- Number of teams: 4
- Host country: England
- Winner: Australia (1st title)
- Runner-up: New Zealand
- Matches played: 8
- Points scored: 384 (48 per match)
- Tries scored: 71 (8.88 per match)
- Top scorer: Natalie Gilmour 44 (3t 16g)
- Top try scorer: Sam Hammond 8

= 2013 Women's Rugby League World Cup =

Fourth staging of the Women's Rugby League World Cup

The 2013 Women's Rugby League World Cup was the fourth staging of the Women's Rugby League World Cup. The tournament was held in Great Britain from 5 July, culminating in the final between Australia and New Zealand on 14 July. It was held at Headingley, Leeds. Four teams took part and these teams were: Australia, England, France and New Zealand.

==Participating teams==
Each team was to play the other three once during the round robin tournament. The top two finishing teams would then contest the final.
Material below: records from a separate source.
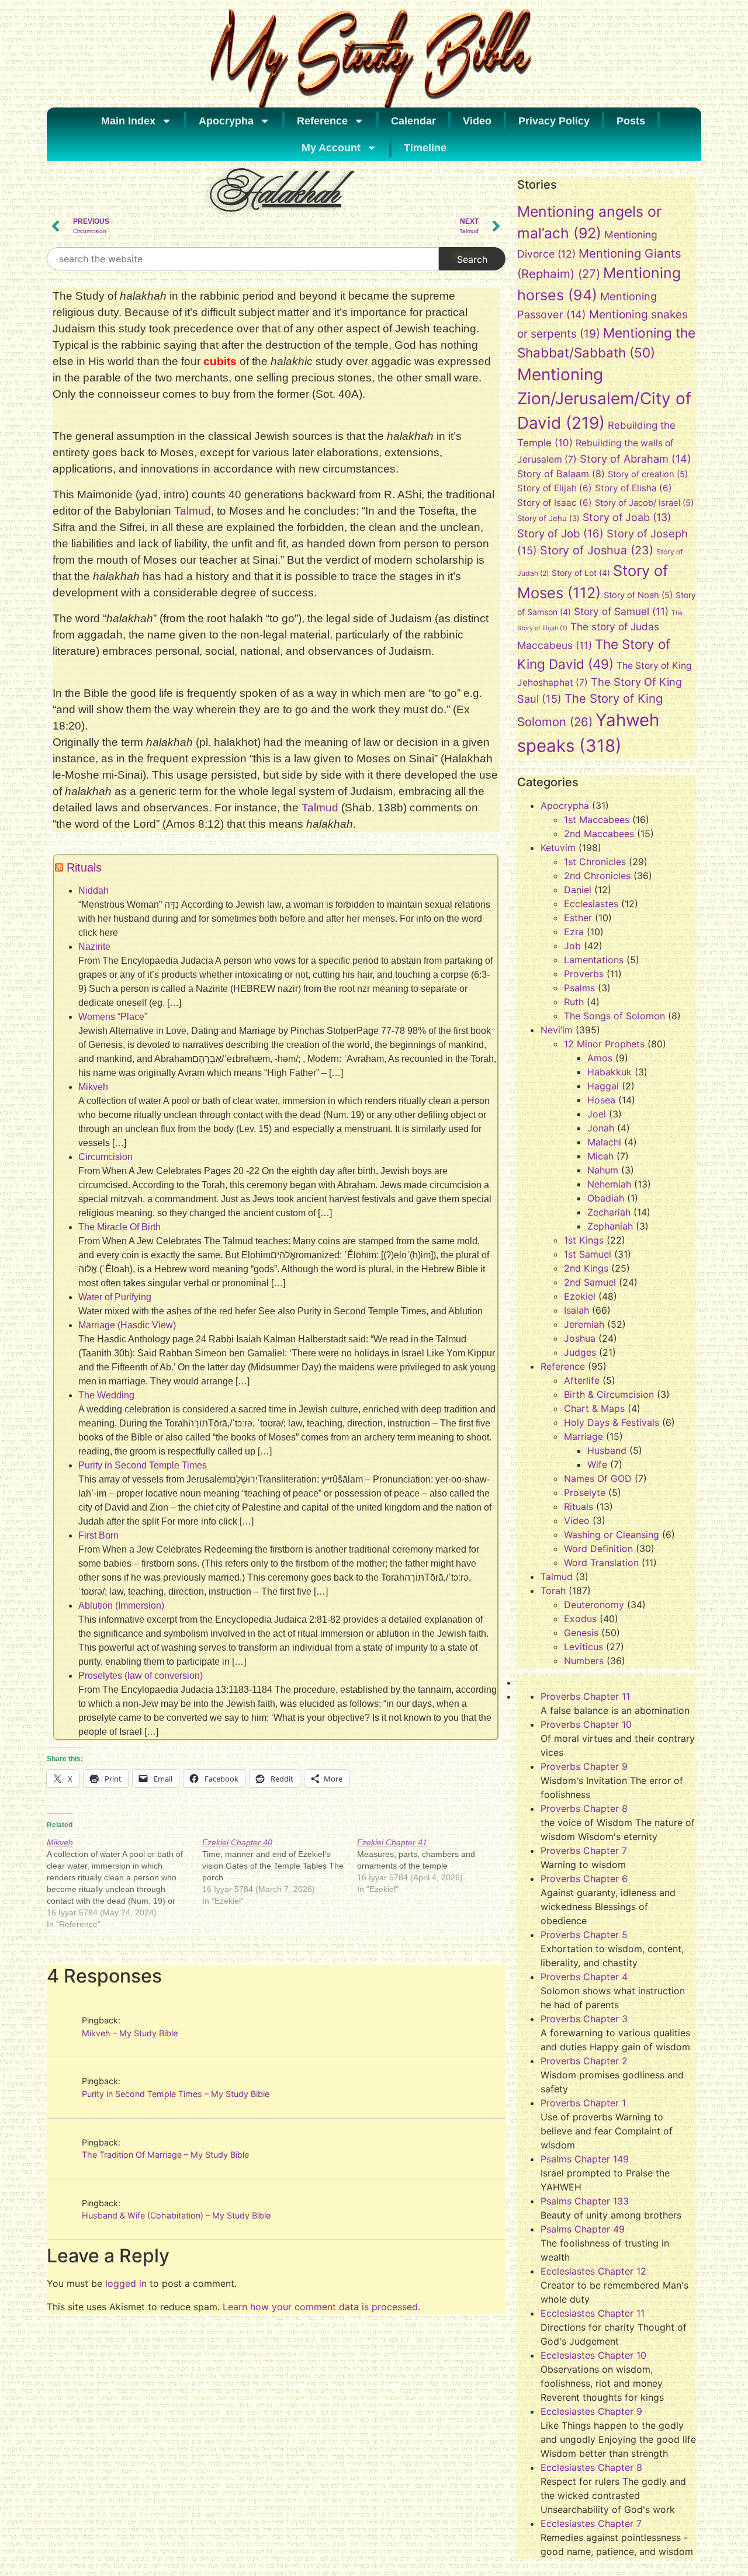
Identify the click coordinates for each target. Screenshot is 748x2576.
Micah (600, 1156)
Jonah (600, 1128)
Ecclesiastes (591, 903)
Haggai (603, 1086)
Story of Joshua (596, 550)
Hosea (601, 1100)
The competition featured four teams: 3 time World Cup champions New Zealand, the tournament hosts England, Australia and France

| Team | Nickname | Coach | Captain | RLIF rank |
|---|---|---|---|---|
| AUS Australia | Jillaroos | Paul Dyer | Karyn Murphy | 2 |
| ENG England | Lionesses | Chris Chapman | Natalie Gilmour | 3 |
| FRA France |  |  |  | 4 |
| NZL New Zealand | Kiwi Ferns | Lynley Tierney-Mani | Sarina Fiso | 1 |

==Final==
The fourth Women's Rugby League World Cup were held in Leeds alongside the student and police World Cups, with the final taking place at Headingley, Leeds.